### TAREFAS A CUMPRIR
1. Traduza para o inglês esta frase do trecho sobre o resgate da coruja: "O animal resgatado é uma coruja-de-torre, espécie conhecida cientificamente como Tyto furcata."
2. Resuma em duas frases o trecho sobre o resgate da coruja.
3. Dê continuidade ao trecho sobre o resgate da coruja a partir do ponto em que ele termina.

### TRECHO
◇ ◇ ◇ ◇ ◇

⚡ Em Resumo:
- O que é: Resgate de um filhote de coruja-de-torre realizado pela Polícia Militar Ambiental.
- Números principais: Um animal silvestre resgatado e encaminhado para atendimento veterinário.
- Onde: Município de Itajaí, no Litoral Norte de Santa Catarina.
- Quem afeta: Fauna silvestre da região e órgãos responsáveis pela proteção ambiental.
A Polícia Militar Ambiental realizou o resgate de um filhote de coruja-de-torre na noite da última quinta-feira (19), em Itajaí. O animal foi encontrado após cair do ninho e permanecer em uma área onde estava exposto a diversos riscos.
A ação foi conduzida por policiais ambientais que atuam na região de Balneário Camboriú.
Como o filhote de coruja foi encontrado?
Segundo a Polícia Militar Ambiental, a ave caiu do ninho e permaneceu no solo, situação que aumentava o risco de ataques por predadores, atropelamentos ou outros acidentes.
Ao ser localizada, a coruja recebeu atendimento dos agentes, que realizaram o resgate de forma segura.
Qual espécie foi resgatada?
O animal resgatado é uma coruja-de-torre, espécie conhecida cientificamente como Tyto furcata.
A ave é amplamente distribuída pelo território brasileiro e desempenha papel importante no equilíbrio ambiental, especialmente no controle de pequenos roedores.
Para onde a coruja foi encaminhada?

◇ ◇ ◇ ◇ ◇

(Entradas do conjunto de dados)
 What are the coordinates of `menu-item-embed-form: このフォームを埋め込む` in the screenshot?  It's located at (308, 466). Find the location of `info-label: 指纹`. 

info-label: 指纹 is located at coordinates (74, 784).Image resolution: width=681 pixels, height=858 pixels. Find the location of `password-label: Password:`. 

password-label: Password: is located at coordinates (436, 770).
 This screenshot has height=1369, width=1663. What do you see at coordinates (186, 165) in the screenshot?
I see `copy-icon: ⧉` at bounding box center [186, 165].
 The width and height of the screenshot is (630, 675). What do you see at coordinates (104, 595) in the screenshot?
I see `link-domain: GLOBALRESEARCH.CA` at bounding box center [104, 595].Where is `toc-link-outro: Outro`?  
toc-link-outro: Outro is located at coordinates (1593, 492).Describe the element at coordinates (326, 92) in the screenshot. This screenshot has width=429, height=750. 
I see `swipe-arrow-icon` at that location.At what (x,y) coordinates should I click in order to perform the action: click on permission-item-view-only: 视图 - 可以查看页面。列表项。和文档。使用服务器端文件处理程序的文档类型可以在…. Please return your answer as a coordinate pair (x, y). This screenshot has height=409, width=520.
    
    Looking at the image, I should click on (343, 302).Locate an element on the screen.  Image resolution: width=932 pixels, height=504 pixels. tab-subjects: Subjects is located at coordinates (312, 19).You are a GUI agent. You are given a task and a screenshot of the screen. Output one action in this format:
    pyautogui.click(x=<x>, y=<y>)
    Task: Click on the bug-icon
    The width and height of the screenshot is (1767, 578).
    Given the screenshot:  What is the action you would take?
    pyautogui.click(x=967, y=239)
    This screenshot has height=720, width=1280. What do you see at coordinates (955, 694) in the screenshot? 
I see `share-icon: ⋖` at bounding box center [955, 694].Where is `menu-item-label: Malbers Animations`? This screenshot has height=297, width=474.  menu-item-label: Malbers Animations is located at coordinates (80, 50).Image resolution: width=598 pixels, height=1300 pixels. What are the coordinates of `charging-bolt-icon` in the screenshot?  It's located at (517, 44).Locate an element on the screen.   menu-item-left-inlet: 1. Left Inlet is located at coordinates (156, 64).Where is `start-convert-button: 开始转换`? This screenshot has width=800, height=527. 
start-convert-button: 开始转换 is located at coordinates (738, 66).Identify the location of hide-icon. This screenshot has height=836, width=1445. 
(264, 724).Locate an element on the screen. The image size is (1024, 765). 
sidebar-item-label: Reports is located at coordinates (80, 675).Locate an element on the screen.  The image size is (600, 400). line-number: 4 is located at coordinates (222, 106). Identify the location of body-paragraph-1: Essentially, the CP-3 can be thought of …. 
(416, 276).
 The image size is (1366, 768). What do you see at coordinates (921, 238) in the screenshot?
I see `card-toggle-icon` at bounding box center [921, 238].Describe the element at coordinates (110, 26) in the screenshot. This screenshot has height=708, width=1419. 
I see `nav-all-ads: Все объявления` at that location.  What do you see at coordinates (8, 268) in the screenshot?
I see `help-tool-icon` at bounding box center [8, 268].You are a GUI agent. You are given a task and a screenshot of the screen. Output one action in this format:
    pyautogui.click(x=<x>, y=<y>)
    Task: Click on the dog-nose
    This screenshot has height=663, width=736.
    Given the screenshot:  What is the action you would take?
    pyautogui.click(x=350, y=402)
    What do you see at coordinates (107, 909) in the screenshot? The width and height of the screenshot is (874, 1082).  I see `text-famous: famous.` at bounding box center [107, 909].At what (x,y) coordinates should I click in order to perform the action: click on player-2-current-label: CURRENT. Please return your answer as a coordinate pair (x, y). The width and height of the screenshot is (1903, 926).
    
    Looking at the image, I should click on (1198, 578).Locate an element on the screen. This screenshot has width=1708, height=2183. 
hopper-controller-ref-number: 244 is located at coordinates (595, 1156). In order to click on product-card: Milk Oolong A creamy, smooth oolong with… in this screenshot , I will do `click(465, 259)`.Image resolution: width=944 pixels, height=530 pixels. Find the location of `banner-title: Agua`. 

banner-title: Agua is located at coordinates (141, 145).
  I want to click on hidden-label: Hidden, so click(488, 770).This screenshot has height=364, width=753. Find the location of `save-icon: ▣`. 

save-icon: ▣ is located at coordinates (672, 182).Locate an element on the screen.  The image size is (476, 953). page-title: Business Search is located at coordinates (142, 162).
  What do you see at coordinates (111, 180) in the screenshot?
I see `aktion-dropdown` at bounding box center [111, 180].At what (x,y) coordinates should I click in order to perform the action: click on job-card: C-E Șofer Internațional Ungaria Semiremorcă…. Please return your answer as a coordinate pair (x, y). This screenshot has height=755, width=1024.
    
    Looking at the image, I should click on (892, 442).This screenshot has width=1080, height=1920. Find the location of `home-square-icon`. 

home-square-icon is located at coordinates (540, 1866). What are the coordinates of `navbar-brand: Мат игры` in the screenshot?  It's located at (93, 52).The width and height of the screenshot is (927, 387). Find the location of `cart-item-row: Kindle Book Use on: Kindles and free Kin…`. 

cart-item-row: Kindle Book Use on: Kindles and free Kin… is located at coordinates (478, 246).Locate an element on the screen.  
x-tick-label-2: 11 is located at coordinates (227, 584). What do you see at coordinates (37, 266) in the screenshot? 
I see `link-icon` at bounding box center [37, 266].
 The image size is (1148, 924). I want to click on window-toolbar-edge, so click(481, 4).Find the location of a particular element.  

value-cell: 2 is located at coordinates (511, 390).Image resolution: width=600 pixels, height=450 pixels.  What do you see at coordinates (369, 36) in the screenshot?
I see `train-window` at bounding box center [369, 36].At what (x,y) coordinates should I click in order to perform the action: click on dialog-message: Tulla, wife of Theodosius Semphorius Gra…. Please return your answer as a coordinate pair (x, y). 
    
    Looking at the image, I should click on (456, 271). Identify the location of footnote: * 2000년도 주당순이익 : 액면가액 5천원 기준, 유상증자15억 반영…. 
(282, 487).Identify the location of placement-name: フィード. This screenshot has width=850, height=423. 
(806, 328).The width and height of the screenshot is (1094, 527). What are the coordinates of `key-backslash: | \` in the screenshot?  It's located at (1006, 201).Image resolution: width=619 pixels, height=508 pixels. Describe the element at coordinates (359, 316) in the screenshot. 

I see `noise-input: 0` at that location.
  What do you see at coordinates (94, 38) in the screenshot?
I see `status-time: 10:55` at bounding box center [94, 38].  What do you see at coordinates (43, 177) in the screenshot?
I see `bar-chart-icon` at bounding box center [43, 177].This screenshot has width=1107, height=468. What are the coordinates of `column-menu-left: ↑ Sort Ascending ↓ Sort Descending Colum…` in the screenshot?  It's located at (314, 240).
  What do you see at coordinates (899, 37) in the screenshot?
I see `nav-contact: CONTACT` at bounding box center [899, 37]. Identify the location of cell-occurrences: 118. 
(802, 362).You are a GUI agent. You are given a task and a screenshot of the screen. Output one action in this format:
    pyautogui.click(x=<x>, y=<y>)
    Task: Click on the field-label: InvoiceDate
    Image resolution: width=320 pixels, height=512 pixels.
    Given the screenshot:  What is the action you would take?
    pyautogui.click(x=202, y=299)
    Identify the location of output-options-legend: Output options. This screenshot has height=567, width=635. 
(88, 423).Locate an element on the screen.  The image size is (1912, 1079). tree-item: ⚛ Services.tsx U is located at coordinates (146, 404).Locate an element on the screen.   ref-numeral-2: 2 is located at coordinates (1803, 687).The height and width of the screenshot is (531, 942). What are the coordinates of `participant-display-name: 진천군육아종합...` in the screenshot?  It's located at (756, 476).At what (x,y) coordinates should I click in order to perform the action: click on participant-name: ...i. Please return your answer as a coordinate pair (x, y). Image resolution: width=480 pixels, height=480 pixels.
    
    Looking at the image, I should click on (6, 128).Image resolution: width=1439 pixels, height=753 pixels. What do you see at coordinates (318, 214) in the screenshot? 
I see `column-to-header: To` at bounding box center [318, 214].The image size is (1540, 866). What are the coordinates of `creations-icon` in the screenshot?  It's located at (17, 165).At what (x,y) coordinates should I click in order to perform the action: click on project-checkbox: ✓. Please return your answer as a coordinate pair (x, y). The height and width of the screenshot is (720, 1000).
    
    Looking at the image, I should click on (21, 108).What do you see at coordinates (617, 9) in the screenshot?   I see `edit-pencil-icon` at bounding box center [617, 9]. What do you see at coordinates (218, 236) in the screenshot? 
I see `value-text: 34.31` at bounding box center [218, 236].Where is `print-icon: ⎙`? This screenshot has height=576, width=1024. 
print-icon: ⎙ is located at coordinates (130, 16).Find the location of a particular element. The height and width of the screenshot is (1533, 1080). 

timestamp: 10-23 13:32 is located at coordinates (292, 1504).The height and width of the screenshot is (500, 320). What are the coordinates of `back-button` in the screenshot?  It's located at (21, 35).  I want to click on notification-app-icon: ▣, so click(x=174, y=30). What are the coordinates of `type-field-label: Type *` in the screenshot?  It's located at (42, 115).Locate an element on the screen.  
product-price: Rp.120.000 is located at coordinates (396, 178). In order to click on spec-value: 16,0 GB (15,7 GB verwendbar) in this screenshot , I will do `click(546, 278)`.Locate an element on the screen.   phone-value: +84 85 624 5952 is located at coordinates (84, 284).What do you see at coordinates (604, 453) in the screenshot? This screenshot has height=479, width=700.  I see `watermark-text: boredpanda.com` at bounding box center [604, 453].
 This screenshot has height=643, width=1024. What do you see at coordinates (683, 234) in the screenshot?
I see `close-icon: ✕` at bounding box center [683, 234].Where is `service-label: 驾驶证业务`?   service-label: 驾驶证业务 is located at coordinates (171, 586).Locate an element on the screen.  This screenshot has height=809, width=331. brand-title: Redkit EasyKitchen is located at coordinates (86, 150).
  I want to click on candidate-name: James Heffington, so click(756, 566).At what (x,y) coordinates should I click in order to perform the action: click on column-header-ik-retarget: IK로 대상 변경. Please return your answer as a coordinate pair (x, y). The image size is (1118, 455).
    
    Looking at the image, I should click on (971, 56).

◇ ◇ ◇ ◇ ◇

### PROBLEMAS RESOLVIDOS
1. The rescued animal is a barn owl, a species scientifically known as Tyto furcata.

2. A Polícia Militar Ambiental resgatou um filhote de coruja-de-torre na noite da última quinta-feira (19), em Itajaí, depois que a ave caiu do ninho e ficou no solo, exposta ao risco de predadores, atropelamentos e outros acidentes. A espécie, Tyto furcata, é amplamente distribuída pelo território brasileiro e tem papel importante no equilíbrio ambiental, sobretudo no controle de pequenos roedores.

3.
Após o resgate, o filhote foi levado para atendimento veterinário especializado.
No local, a ave passará por avaliação clínica e receberá os cuidados necessários para sua recuperação e reabilitação.
O que acontecerá com o animal após a recuperação?
Conforme informou a Polícia Militar Ambiental, após o período de tratamento, a coruja terá destinação definida de acordo com critérios técnicos e procedimentos legais voltados à conservação da fauna silvestre.
O objetivo é garantir que o animal tenha condições adequadas para retornar à natureza ou receber o encaminhamento mais apropriado para seu bem-estar.
Como agir ao encontrar um animal silvestre em risco?
A orientação dos órgãos ambientais é evitar o manejo por conta própria e acionar equipes especializadas sempre que um animal silvestre for encontrado ferido, debilitado ou em situação de risco.
A atuação rápida dos profissionais pode aumentar as chances de recuperação e contribuir para a preservação da biodiversidade catarinense.